Esercizi proposti:
**1)** Stampa senza modifiche il passo del testo in esame che comincia con "Le misure dell’attesa" e prosegue fino a "si sarebbe fermata.".
**2)** Elenca tutti i nomi geografici che compaiono nel testo in esame.
**3)** Secondo il testo in esame, quanti chilometri separano la casa dall'ospedale?

Testo in esame:
_ _ _ _ _ _ _
Le misure dell’attesa
L’11 marzo 2020 l’Italia si fermava. L’11 marzo io entravo nella mia dodicesima settimana di gravidanza. La vita non si sarebbe fermata.
Come da decreto, rispettai le prescrizioni e decisi di uscire solo per “situazioni di necessità”, così segnavo nel modulo di autocertificazione le visite ostetriche. Sono quarantatré i km che dividono casa mia dall’ospedale; è una clinica tra le alpi carniche, per arrivarci si percorre una strada che si snoda lungo il fiume Tagliamento.
I luoghi, guardati attraverso il finestrino durante i cinquanta minuti di macchina, diventavano così parte di un paesaggio interiore che prendeva reale forma solo nell’addome, in continua mutazione. A fianco a me il mio compagno. Seduta sul sedile posteriore, mi scortava fino all’entrata dell’ospedale per poi aspettare nel parcheggio: ai padri non era permesso entrare. I soli paesaggi che potevamo scrutare erano allora i nostri corpi, alla ricerca del futuro nell’osservazione dei tratti somatici dell’uno e dell’altra, scorgendo nelle misure ecografiche la prova di un tempo che scorreva. Il 4 maggio il ventre era diventato la collina su cui correre e, i nostri occhi, laghi lucidi colmi di una speranza volta non alla difesa di uno stile di vita, ma della vita stessa.
_ _ _ _ _ _ _
Righe estratte:
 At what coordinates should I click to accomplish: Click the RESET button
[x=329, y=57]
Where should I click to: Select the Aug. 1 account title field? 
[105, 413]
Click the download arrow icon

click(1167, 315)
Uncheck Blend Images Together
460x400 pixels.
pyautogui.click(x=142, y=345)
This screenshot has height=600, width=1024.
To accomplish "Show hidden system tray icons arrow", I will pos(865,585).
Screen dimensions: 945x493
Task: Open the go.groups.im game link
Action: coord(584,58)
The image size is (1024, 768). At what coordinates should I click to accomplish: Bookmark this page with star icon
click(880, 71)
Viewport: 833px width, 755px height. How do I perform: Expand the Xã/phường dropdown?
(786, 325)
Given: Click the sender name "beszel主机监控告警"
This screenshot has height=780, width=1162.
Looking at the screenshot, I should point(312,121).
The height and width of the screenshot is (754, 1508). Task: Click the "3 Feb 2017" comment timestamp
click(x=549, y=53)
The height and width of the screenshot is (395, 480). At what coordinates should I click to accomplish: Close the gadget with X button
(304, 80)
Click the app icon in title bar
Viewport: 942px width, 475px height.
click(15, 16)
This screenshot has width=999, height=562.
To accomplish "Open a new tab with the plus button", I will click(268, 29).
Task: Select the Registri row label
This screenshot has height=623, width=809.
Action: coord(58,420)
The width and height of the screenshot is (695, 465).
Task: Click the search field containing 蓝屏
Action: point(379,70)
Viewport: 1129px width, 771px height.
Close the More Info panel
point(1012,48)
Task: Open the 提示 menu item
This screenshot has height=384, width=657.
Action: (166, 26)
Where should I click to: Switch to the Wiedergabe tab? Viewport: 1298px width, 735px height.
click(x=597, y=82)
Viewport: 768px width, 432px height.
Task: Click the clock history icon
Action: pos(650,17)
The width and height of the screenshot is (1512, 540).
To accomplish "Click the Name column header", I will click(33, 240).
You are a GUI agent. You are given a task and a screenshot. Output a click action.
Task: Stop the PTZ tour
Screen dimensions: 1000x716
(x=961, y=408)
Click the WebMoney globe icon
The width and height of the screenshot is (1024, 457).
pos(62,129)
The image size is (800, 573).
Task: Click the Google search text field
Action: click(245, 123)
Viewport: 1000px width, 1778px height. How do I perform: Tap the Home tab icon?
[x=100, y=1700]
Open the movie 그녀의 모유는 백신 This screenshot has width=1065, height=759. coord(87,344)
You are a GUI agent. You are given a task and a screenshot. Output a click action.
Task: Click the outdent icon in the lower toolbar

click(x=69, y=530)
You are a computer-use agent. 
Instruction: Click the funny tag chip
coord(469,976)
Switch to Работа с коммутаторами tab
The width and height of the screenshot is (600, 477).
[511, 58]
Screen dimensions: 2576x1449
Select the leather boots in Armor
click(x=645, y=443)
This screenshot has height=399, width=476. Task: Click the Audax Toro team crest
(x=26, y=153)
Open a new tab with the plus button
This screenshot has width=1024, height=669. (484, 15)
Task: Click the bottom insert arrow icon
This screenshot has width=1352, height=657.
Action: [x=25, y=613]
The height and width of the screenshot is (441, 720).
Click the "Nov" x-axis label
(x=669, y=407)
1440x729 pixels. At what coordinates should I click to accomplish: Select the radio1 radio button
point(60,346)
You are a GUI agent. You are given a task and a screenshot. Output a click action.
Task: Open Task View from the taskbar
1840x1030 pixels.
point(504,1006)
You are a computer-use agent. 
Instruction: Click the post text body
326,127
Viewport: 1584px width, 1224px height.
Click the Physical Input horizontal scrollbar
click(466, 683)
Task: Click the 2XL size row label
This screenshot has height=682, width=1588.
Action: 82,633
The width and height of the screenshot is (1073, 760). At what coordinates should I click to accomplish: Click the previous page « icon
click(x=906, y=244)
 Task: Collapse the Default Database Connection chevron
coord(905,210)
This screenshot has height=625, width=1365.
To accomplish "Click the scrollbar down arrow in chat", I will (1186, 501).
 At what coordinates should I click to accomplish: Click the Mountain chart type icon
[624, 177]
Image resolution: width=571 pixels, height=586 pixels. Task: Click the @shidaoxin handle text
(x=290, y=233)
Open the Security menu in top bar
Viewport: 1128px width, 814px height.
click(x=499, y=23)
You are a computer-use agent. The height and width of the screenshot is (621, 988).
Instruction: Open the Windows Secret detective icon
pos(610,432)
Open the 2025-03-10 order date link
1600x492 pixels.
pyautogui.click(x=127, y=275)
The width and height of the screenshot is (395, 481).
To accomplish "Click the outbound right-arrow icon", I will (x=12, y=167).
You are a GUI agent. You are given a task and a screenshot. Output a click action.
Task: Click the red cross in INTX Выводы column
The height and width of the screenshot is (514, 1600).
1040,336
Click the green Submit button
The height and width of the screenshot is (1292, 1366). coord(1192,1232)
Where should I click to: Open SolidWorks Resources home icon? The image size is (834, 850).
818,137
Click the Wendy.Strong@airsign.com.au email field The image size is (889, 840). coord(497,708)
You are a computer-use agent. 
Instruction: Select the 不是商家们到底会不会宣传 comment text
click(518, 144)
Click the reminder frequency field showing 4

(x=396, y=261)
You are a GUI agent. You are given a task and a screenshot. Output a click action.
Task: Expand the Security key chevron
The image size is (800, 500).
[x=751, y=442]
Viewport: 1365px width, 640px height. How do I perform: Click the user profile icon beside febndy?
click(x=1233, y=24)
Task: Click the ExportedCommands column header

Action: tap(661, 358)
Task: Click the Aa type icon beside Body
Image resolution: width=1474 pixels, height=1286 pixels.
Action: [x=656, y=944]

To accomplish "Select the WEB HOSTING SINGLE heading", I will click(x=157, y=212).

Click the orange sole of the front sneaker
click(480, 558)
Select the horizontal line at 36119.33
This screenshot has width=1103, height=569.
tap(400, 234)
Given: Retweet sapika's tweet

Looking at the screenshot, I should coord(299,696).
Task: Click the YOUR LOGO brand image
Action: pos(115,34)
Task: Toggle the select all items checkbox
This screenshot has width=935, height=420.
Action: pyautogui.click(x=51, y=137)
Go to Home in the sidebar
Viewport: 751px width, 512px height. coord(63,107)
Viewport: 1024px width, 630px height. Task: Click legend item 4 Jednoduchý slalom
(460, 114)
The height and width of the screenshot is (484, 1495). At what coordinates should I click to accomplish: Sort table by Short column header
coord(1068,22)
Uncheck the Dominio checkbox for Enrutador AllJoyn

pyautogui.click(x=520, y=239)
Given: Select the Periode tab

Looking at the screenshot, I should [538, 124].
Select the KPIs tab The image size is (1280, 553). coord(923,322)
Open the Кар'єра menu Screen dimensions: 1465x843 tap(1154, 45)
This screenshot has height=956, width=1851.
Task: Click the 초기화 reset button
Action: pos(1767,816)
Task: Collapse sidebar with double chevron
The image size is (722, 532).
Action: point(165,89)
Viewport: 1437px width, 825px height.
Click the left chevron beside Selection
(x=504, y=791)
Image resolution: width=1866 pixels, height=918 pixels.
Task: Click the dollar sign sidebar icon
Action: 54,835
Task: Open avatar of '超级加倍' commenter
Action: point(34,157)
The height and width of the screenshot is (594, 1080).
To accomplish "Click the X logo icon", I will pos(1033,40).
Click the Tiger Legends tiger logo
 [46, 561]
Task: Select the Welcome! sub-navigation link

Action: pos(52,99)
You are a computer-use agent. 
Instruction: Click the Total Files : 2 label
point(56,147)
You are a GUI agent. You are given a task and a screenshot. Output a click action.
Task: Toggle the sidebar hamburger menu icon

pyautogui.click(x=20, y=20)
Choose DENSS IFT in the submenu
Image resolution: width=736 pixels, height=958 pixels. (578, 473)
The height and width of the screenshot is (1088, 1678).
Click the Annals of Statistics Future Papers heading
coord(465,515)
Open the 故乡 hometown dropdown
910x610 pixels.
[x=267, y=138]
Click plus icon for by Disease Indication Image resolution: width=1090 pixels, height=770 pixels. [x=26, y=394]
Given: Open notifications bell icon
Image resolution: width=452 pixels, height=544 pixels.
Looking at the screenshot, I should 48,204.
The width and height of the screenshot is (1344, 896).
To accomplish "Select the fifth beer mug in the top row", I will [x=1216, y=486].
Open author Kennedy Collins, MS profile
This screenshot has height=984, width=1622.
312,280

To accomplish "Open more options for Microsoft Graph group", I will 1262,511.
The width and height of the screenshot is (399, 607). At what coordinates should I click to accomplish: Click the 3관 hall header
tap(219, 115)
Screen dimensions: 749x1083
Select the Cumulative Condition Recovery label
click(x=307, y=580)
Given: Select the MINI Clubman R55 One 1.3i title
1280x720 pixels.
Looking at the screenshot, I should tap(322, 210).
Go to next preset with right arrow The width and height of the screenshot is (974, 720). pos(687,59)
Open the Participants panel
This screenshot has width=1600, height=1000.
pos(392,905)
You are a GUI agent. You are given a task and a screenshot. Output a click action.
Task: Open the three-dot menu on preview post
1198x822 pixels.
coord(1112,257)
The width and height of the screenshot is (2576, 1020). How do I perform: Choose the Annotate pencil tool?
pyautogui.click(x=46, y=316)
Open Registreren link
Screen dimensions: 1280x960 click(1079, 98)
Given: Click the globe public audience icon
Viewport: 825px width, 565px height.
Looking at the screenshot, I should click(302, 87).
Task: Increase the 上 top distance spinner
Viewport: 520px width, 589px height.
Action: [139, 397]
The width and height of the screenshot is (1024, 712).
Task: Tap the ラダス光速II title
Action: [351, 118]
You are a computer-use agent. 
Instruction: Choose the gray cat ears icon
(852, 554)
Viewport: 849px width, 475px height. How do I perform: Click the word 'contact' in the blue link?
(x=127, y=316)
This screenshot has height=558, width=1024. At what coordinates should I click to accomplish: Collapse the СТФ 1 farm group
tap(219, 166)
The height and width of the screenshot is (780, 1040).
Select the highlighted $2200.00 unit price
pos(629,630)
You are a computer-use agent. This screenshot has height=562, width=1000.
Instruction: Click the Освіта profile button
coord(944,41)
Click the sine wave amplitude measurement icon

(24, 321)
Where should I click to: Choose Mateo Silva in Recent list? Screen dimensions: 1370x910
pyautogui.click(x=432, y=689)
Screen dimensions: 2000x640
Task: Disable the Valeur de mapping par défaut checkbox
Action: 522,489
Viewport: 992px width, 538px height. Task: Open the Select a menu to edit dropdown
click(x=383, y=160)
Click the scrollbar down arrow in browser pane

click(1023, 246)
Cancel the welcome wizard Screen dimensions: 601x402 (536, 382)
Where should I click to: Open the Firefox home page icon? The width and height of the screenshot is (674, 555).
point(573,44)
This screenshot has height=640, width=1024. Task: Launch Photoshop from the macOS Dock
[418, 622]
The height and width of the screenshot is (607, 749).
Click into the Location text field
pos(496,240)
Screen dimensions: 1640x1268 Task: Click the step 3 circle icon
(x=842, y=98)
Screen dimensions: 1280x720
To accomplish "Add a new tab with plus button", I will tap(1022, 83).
_ _ _ _ _ _ _
Soluzioni:
**1)**
Le misure dell’attesa
L’11 marzo 2020 l’Italia si fermava. L’11 marzo io entravo nella mia dodicesima settimana di gravidanza. La vita non si sarebbe fermata.

**2)** Italia, alpi carniche, Tagliamento

**3)** Quarantatré chilometri.